The incorporation of identity, I think, is the more invisible half of the dialectic of Ethnicity, Inc. The Comaroff’s spend a good deal of this chapter devoted to the idea that commerce “produces and or congeals a group, not the other way around” (82). Their discussion of the California tribe whose existence was predicated on the flow of outside capital gives good weight to this segment of their theory, though it led me to question one extenuating circumstance: what of the groups who outwardly reject the incorporation of their identity, be it ethnic or class based?
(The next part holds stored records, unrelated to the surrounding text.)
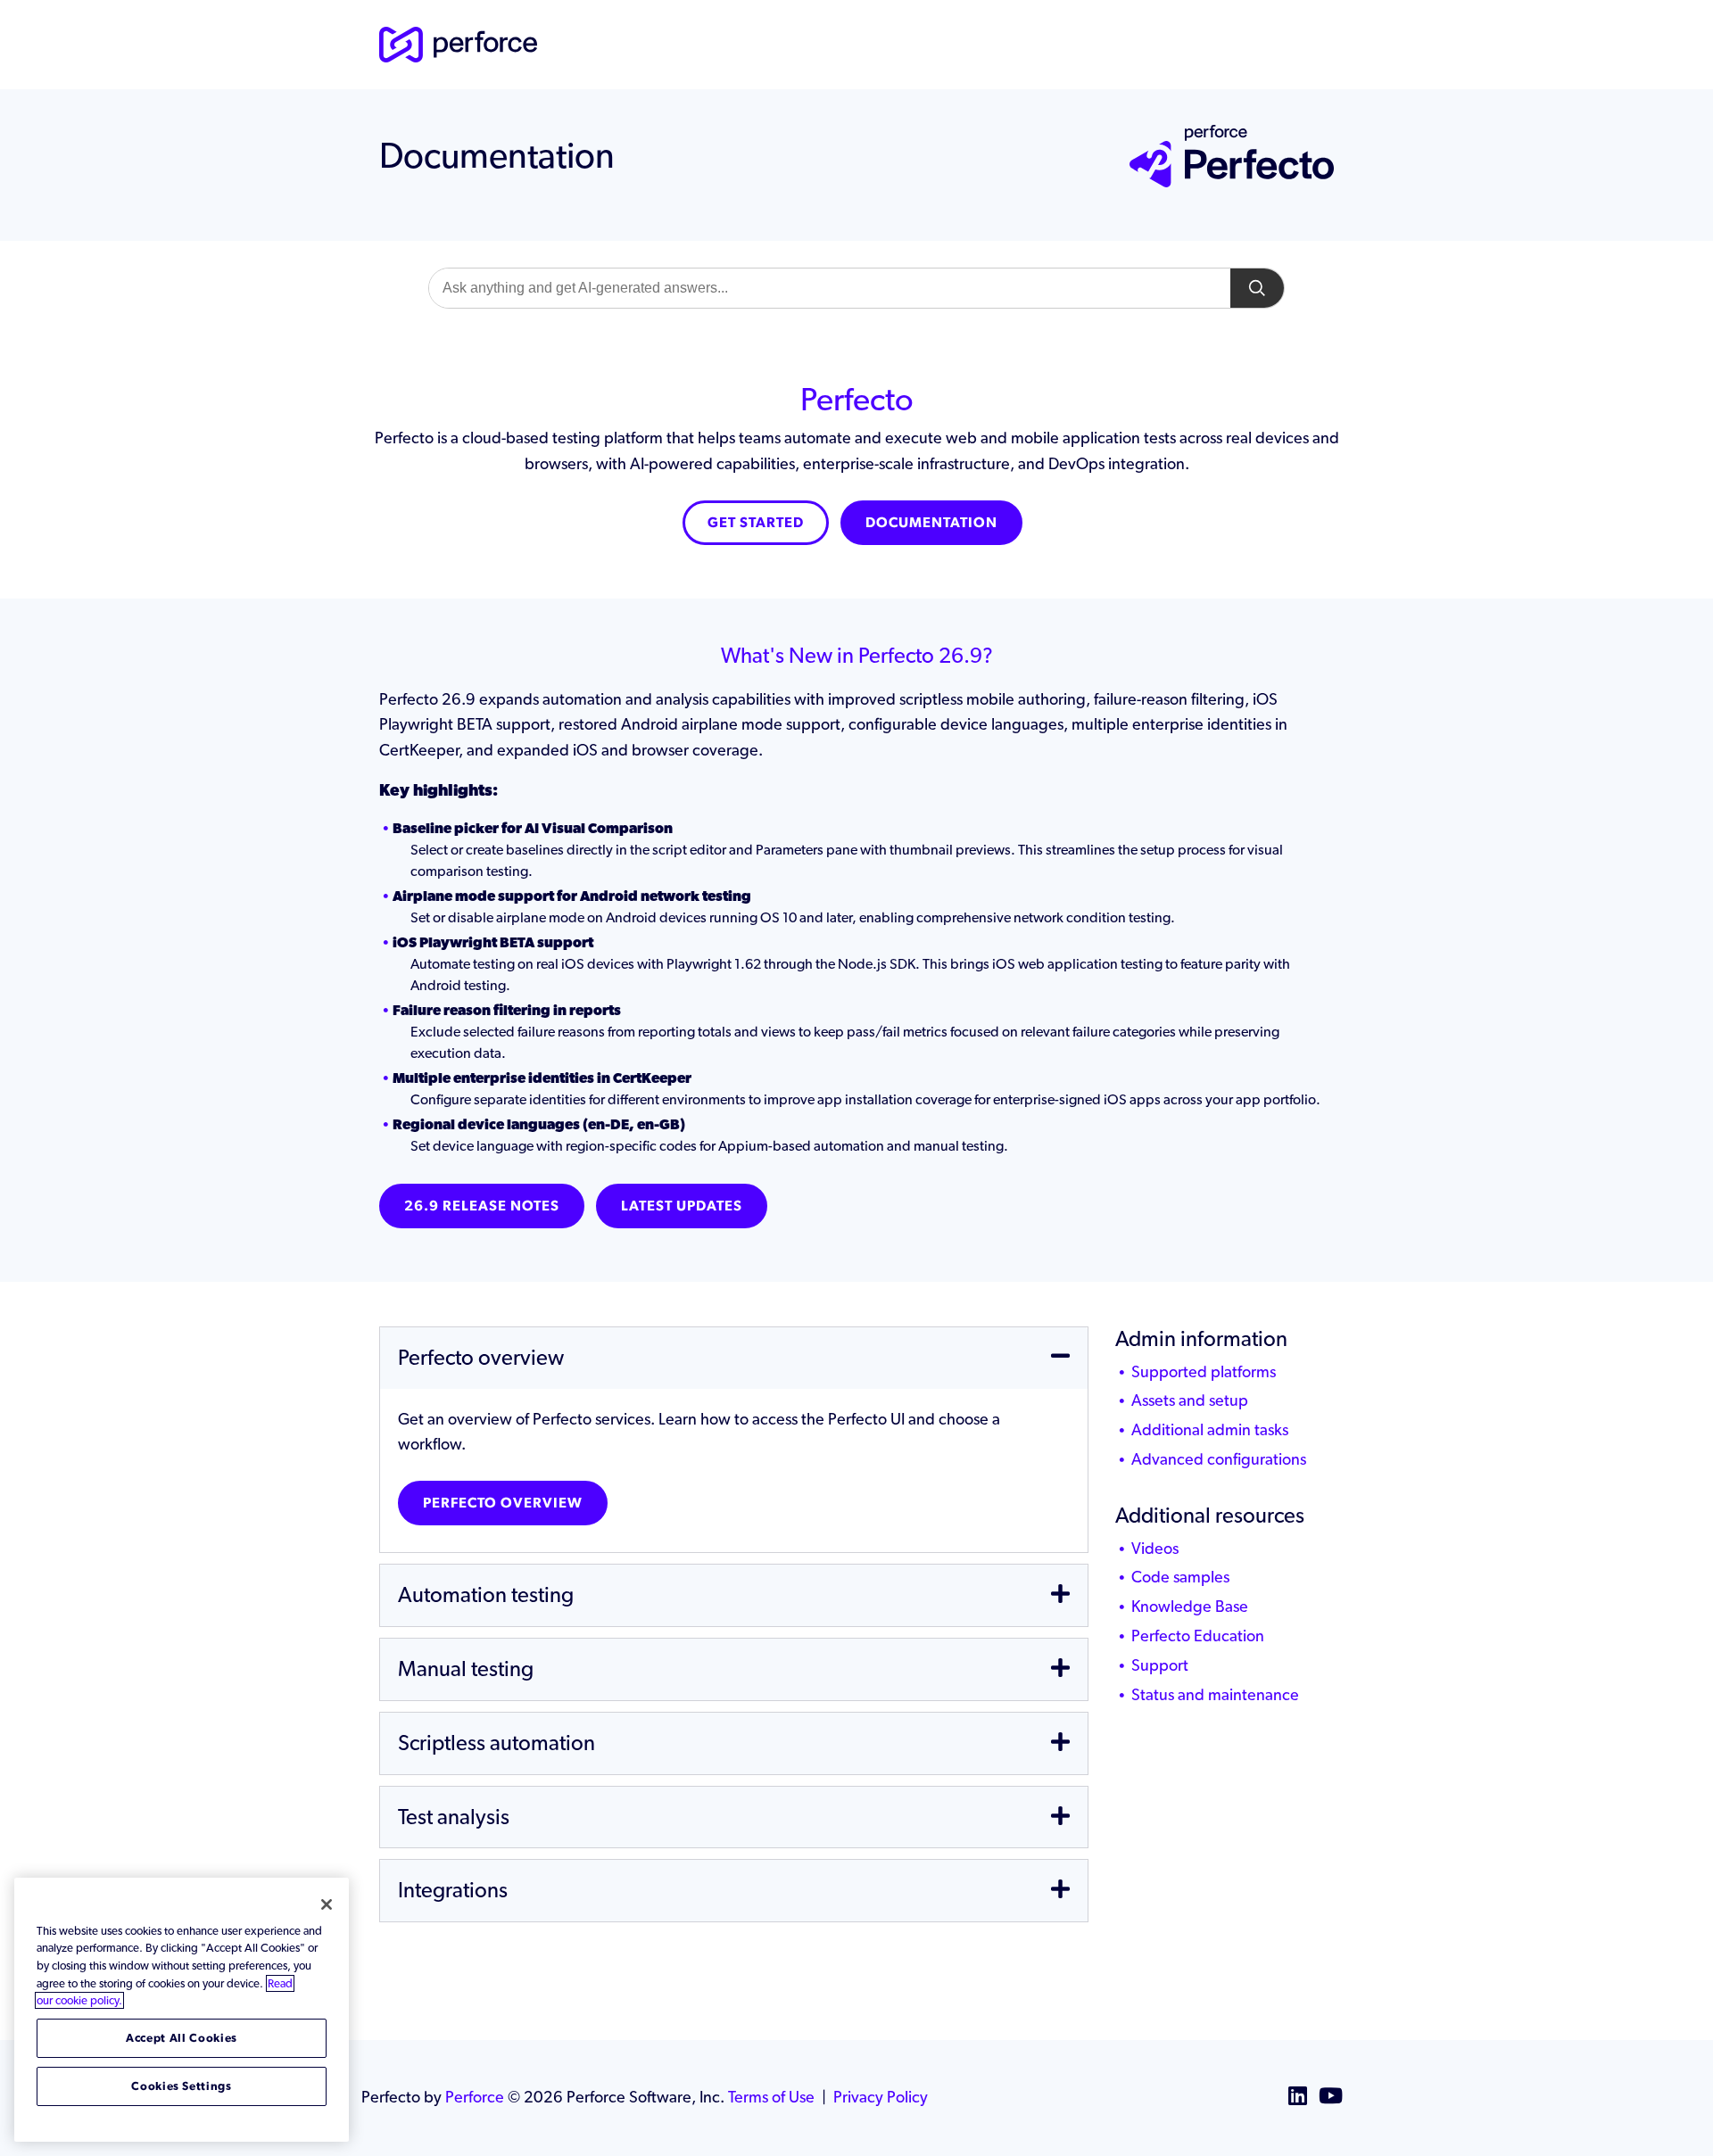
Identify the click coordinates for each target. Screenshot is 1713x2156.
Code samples (1180, 1576)
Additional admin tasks (1209, 1429)
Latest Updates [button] (681, 1205)
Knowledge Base (1189, 1606)
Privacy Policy (880, 2096)
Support (1159, 1665)
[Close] (326, 1904)
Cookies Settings (181, 2086)
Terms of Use (771, 2096)
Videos (1155, 1548)
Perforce (474, 2096)
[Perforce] (458, 42)
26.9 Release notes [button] (481, 1205)
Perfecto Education (1197, 1635)
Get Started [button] (756, 522)
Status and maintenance (1215, 1694)
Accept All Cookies (181, 2037)
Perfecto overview (503, 1502)
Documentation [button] (931, 522)
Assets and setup (1189, 1400)
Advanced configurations (1218, 1459)
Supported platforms (1203, 1371)
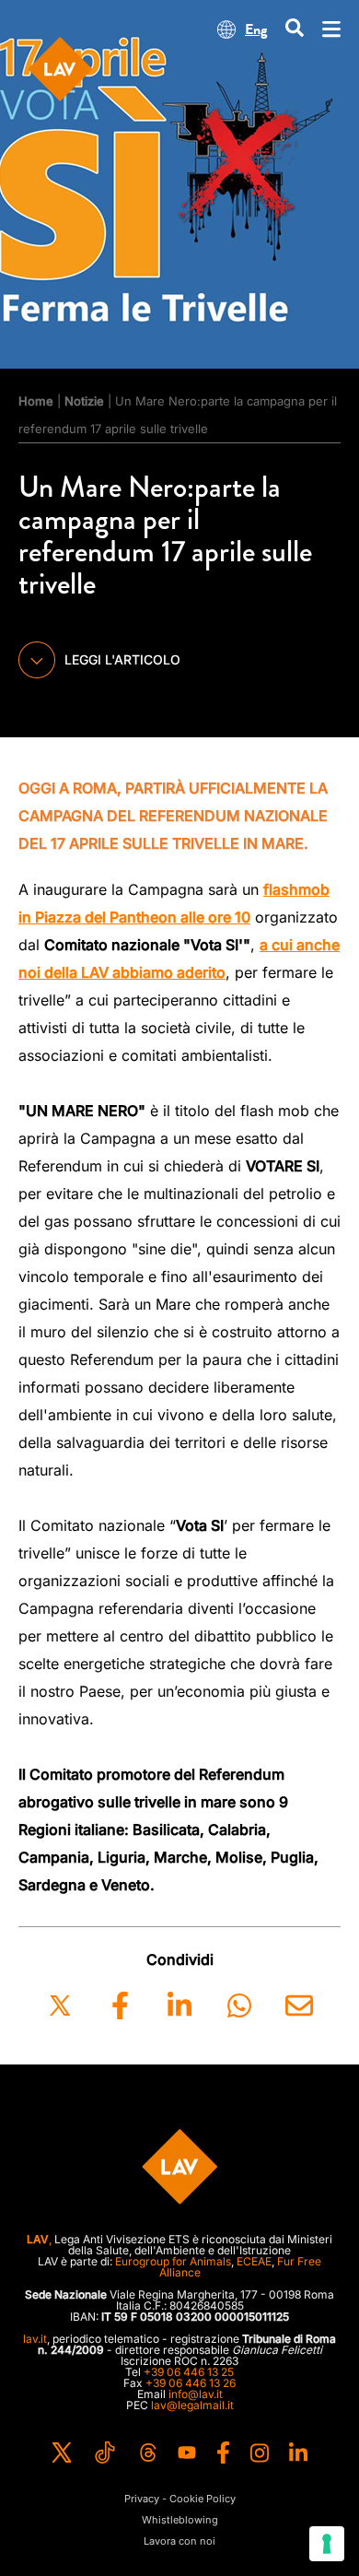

Is there a group, be it a First Nation or another, that does not fall into the rubric of Ethnicity, Inc. in the modern day? The Comaroff’s mention the commodification of several African tribes, those who have inscribed so much of their culture onto the selling of it that they fear the only way to keep their culture alive is to put it up for sale in various guises. I agree with this concept, and the broader theory of “technologies of the self” that it invokes, but I wonder if it is all encompassing. Does this theory hold up if we move on from ethnicity or ethno-race and look at class-based cultures? All of the readings we have discussed thus far in regards to class-based folk groups – “hillbilly” musicians in the United States, for example – leads us to yet another complex twist in the theory of identity incorporation that the Comaroff’s don’t take on in their text. Bluegrass performers may enter into the same dialectic of incorporation/commodification that ethnic groups do, as they produce their cultural identity through their paid public performances. But what about groups that eschew the commodification of their culture all together, those that do not recognize the reproduced material objects which have been historically ascribed to them as culturally defining? 

I return once again to real, honest-to-goodness modern cowboys who disdain the proliferation of cowboy hats and other cowboy clothing in modern American fashion. When these working cowboys go to buy their wear, are they re-producing their own identity through the act of commodification, or are their actions deemed authentic because of their livelihoods? Does a group that outwardly rejects the commodification of the material artifacts of their culture still contribute to its very incorporation because they continue to practice what is being commodified, and is that enough for the trend to continue? Do class-based groups even fit into the schema of the Comaroff's dialectical theory of identity incorporation and cultural commodification?  I don’t know the answer to any of these questions I’m posing, but like the good theory-producers Foucault and the Comaroff’s are, I am now thinking about them. I guess, at the moment, I will simply sit and ponder the real implications of the theory of productive technologies of identity creation through commodification and incorporation, and wonder if Ethnicity Inc. is not just applicable to ethnicity, but to other social constructs like gender, class, and status.